Mechanical and Ventilation/Perfusion ratio variations in supine and prone positioning, just before decubitus change. CRS: Respiratory System Compliance; CL: Transpulmonary Compliance; A-aO2 gradient: alveolar-to-arterial oxygen gradient; EtCO2/paCO2 ratio: end-tidal CO2 to paCO2 ratio

In previous studies on primary ARDS, prone positioning was associated with a decrease of chest wall compliance (CCW), but did not substantially affect CRS nor CL [9]. In a review published in 2018, Guérin and Mezidi investigated the effect of patient positioning on respiratory mechanics in critical patients under mechanical ventilation.
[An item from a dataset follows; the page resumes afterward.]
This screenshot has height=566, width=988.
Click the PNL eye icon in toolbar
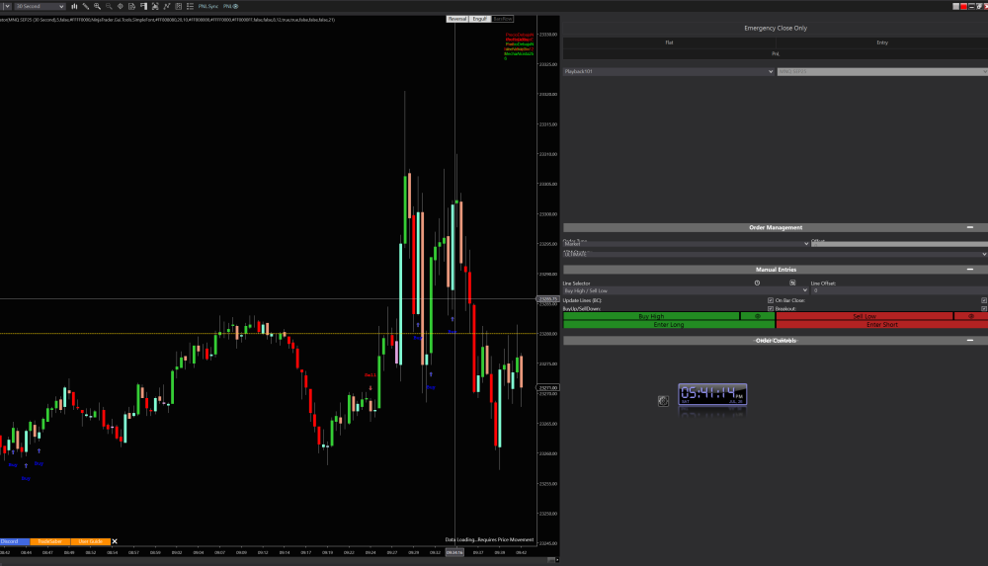click(235, 6)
Prone position resulted in an increase of CRS in three of the eight trials analyzed; transpulmonary pressure was measured only in five studies: in two of them, CL increased; in the remaining three studies, CL was unchanged [11]. There are at least two differences between those studies and our work: first of all, time in prone positioning was considerably lower - from few minutes to 2 hours vs. a median of 17 hours; second, all the studies included patients with “classical” ARDS, whose radiological, mechanical and clinical features differ from CoVID-19 pneumonia.
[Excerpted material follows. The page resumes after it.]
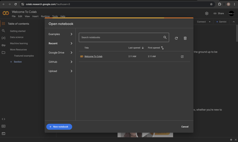Open the Files folder icon in sidebar
Image resolution: width=238 pixels, height=142 pixels.
(4, 53)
The effect of prone positioning is currently explained by the “sponge model” [12]. According to this model, the inflammatory alveolar edema that characterizes ARDS exerts a hydrostatic pressure that compresses the dependent dorsal lung parenchyma and squeezes out the gas content; prone positioning causes a reversal of this condition: edema tends to compress the ventral lung fields, promoting the reopening of the dorsal areas. This phenomenon accounts for the dubious impact of prone positioning on CRS and CL. According to radiological data, in early CoVID-19 pneumonia the edematous component is less represented and it may be assumed that, as the sponge model fails, the pathophysiological basis of the pronation effect will change. The reasons why CL and consequently CRS decrease during prone positioning in CoVID-19 patients have yet to be investigated: a hypothesis could be that pronation carries out a re-organization of incipient lung edema with a resulting increase in lung elastance. CT studies, as well as the application of electric impedance tomography, may help to verify this theory.
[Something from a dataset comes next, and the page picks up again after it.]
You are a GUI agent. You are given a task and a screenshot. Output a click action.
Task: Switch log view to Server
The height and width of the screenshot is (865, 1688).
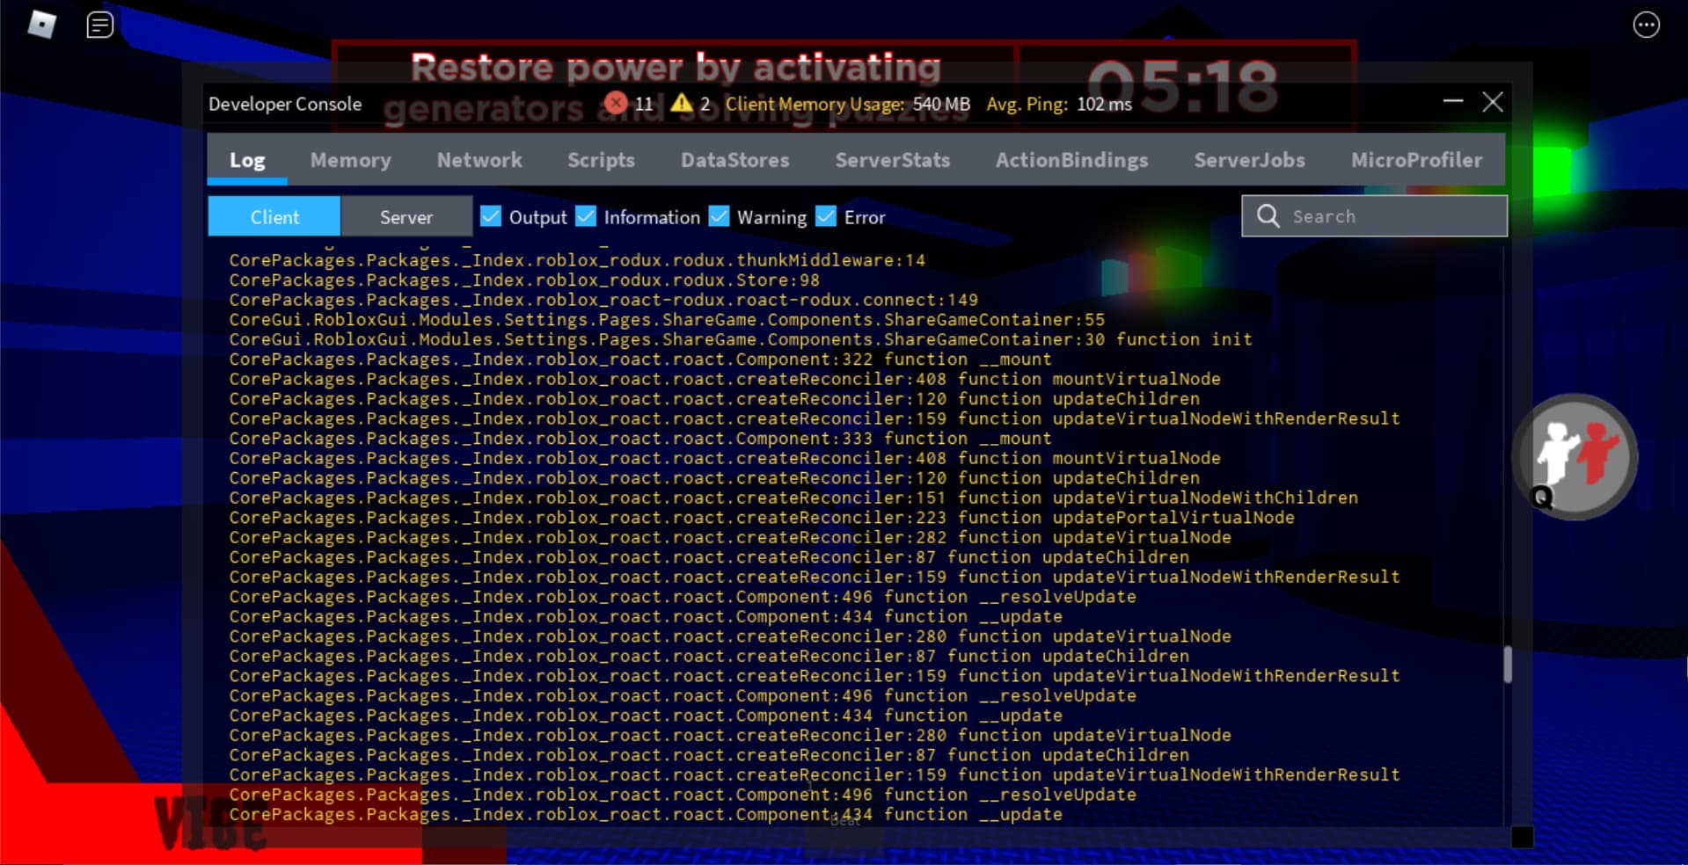406,216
The clinical consequence of this pseudo-normal behavior of respiratory mechanics during prone position should also be clarified. As expected, we registered a worsening trend both in respiratory system and lung mechanical power (MPRS,SUP 17.4 J/min vs. MPRS,PR 18 J/min – P 0.53 and MPL,SUP 12.5 J/min vs. MPL,PR 14.1 J/min – P 0.29), indicating a greater risk of VILI induction with prolonged prone positioning.

Given the small number of enrolled patients this study is meant to be a pilot study. To reach statistical significance a sample size of 14 subject is needed (Power analysis with alpha 0.05 and Power 80%). Our study lacks the statistical power to verify our findings; as well, we can only hypothesize the reason why we registered those changes in respiratory mechanics. Thus, future studies should aim to the statistical validation of our data and, secondly, to their explanation.

Conclusions

Our data underline the differences between classical ARDS and type L pneumonia, characterized by a pseudo-normal lung mechanics that deteriorates during prone positioning. This paper would be a “call for research” in this emerging topic; we firmly believe that understanding the unusual pathophysiology of severe respiratory failure in SARS-CoV-2 infected patients is the key to effectively treating these critically ill patients.